Ultimately though, it is of course the doors that define this design. We're talking pure sports coupe here on the driver's side. As, at first glance, you might think is also the case when you walk around to the opposite flank of the car. But a closer look reveals this '2+1' design's cleverness. On this side, rather than one long driver's door, you've two shorter ones separated by a central pillar, with the handle for the rear opening artfully disguised in the window frame. Only the MINI Clubman estate has tried this kind of layout before, but with that car, the extra rear door opens behind the driver out into the road.
Market and Model
Once you've properly specified your Veloster turbo, then you'll probably looking at around £25,000 depending on the spec combination you choose. With this in mind, it'll help that this car is very well equipped. Expect to find smart alloy wheels, front fog lamps, LED daytime running lights, auto headlamps, reverse parking sensors, a 7-inch TFT colour touchscreen that can play games from consoles and films from smartphones, a Bluetooth system with voice recognition, a decent quality USB and MP3-compatible stereo with wheel-mounted controls and an aux-in point and climate control. Top models also get larger alloys, black leather trim with heated front seats, cruise control, keyless entry and a large panoramic glass sunroof that looks good but will rob taller drivers of a bit of headroom.
Cost of Ownership
The Veloster's excellent value for money is compounded by some very respectable cost of ownership figures, day to day running costs kept pretty well in check, with the manual model returning a combined fuel economy figure of 35-40mpg and a CO2 return of just over 150g/km. A gearshift change indicator on the dash should help owners get somewhere near these kinds of figures on an ordinary day-to-day basis.

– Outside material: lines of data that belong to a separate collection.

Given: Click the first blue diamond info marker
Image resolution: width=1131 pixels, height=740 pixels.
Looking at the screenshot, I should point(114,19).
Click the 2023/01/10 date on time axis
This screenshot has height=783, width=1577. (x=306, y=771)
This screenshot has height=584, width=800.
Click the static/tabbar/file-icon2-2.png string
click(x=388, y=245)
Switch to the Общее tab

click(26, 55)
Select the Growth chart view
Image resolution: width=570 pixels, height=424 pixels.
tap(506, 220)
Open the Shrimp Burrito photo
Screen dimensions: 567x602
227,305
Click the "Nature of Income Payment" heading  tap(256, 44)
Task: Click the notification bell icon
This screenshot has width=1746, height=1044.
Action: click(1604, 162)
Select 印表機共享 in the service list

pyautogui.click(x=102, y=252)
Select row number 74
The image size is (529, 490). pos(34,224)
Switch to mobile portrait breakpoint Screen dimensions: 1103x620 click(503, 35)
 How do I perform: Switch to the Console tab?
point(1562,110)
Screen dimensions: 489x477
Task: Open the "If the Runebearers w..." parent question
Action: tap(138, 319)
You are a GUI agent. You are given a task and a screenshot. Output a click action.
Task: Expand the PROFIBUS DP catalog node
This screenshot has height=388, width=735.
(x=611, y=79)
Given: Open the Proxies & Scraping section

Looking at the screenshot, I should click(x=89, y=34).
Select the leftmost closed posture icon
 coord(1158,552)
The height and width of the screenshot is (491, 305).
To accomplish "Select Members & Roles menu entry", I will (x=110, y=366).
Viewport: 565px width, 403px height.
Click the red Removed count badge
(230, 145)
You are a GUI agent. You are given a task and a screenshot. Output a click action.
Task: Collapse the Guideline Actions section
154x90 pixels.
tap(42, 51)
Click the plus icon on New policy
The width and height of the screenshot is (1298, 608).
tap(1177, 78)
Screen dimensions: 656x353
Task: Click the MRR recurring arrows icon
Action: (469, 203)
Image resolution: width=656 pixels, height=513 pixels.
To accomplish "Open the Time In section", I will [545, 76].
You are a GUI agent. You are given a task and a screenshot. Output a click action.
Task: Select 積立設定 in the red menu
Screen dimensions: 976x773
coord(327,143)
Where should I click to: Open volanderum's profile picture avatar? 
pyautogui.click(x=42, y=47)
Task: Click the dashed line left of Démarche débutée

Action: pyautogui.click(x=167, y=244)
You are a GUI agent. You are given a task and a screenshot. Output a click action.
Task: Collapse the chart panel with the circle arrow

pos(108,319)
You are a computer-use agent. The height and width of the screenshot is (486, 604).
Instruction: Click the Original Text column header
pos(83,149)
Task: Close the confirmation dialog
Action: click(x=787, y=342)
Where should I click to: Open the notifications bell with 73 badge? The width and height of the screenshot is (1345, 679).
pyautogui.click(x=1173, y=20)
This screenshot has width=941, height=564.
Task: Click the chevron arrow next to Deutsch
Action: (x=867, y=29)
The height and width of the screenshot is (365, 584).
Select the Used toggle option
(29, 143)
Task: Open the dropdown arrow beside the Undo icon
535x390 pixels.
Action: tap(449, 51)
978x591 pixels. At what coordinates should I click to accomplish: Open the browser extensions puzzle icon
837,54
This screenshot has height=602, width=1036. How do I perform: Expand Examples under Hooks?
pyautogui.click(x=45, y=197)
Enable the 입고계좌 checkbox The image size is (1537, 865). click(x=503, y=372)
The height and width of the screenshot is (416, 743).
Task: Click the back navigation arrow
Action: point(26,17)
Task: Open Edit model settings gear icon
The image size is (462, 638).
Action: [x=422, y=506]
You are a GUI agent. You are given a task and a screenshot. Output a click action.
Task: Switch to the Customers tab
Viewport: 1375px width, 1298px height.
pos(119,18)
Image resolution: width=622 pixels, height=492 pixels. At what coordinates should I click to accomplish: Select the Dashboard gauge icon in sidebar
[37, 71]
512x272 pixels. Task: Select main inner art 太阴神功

That's not the end of it. Excellent safety and security ratings and a modest cost of repair has seen the Veloster achieve an affordable insurance rating that'll be on a par with mainstream rivals.
The brand's 'Five Year Triple Care' scheme means you'll get an unlimited mileage warranty, five years of roadside assistance and an annual health check for your car from your dealer.
Some cars offer a very straightforward customer proposition. The Veloster isn't one of them. You'll see it being compared to sports coupes like the Volkswagen Scirocco or the Peugeot RCZ but in reality it's nothing like them. What it does offer is a car for the person who maybe has a young family but isn't ready for the vanilla image of a five-door family hatch just yet. Or for a coupe customer more interested in style and practicality than driving on door handles.
Both types of buyers should like this Hyundai very much. The price is right, it's got a great safety record, it's absolutely packed with standard equipment and it looks anything but run of the mill.
Enthusiasts might not be quite so keen but even they should find the Turbo version of this model a fun steer. Choose it and you'll be rewarded by a genuinely interesting machine with a lot more substance than its extrovert styling might suggest.